Raising and Training Your Border Terrier
Written by: Annette Neff
Border Terriers were bred to hunt vermin, such as rats and fox. It is best that they be brought up with such pets as cats and rabbits. Borders need to be taught how to interact with these pets. Some Borders are reliable with their own household pets, but lethal with outside ones. Because terriers love to dig, they should be provided with a digging area. You can increase the area’s attractiveness by hiding toys and treats there. Don’t allow them to dig in other places.
Borders can be very energetic and playful, especially as puppies. They love to dart and race around, especially under furniture. This can become a hassle in the house. So, encourage this type of activity out of doors only. Give them things to crawl into and upon in your yard. Also provide your new puppy with interesting and safe toys. These include nylon bones, commercially sterilized bones and durable rubber or vinyl toys.
Supervise your puppy when playing with toys that have squeakers, or parts that can be torn off and swallowed. Do not give your puppy rawhides, pig ears, or cow hoofs to chew. These toys have caused injury and even death to some Borders.
Border Terriers will demonstrate affection, understanding, or even humor, by leaping up and giving a quick, gentle nip on the arm or wrist. Though well meant, this behavior could scare a child. Also, when a child dashes by, Borders may take a quick grab at the arm, out of excitement. Children must be taught how to appropriately play and give attention and affection to a dog, and Borders needs to be taught not to leap and nip out of excitement.
You’ll have to teach your Border not to bite. Many puppies are mouthy and Borders are no exception. In fact, they are the rule. They mouth, nip, and lick. Mouthing and nipping should never be tolerated. Licking is desirable to some people. You can teach your puppy not to mouth you by closing your hand around its lower jaw and pressing on the tongue. At the same time, say firmly, “NO BITE!” Then say, “Be soft" and "Good puppy.”
Correct your puppy every time it put its mouth on any body parts. If the dog is not mouthing, but nipping or tearing at clothing, you can clap your hands and say firmly, “No Bite, leave it!” If this doesn’t work, use a spray bottle or shaker can instead of clapping your hands in conjunction with a verbal correction.
Don’t allow growling. If your puppy growls at you, raise it up to your face and look at it squarely. Tell it, “No growling” firmly. Then, draw the puppy close to you and say, “Be soft” and “Good puppy”. If it continues to growl at any point, repeat the above or put the pup on its back and close your hand loosely around its throat and say “No!” Follow that up with, “Be soft.... good puppy” and rub its belly. Do not use a scruff shake correction.
Do not allow any member of the household to play contact games (like wrestling) or tug-of-war. These games encourage aggression. Let the pup be aggressive only with things, i.e. shaking up a rope toy. Teach your puppy to chase and fetch toys. Play hide 'n seek. Teach your puppy tricks. These are all positive outlets for energy. Your pet needs a moderate amount of exercise.

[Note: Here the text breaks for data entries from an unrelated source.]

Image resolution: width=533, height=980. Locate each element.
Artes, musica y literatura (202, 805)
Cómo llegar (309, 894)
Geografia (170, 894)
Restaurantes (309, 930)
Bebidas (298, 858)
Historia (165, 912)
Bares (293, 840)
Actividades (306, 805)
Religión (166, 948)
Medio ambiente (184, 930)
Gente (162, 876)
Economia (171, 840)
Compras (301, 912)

Teach all children, especially young ones, how to pet, play, and interact with the puppy. Many young children are exuberant with puppies. Therefore, they stimulate the puppy and may make it very active. Teach your child not to squeal and run from the pup, as it is apt to chase the child and nip. Children should throw toys for the pup and sit quietly on the floor to pet the puppy.
Some young children want to carry a new puppy around, like a toy. Borders are notorious for leaping out of the arms of both adults and children. Borders are very small puppies and because of this, they are fragile. They shouldn’t be dropped, stepped on, or fallen over because they will get hurt. Additionally, don’t allow your pup to jump up or down from furniture.
Cars will kill them. Keep your Border Terrier on a leash.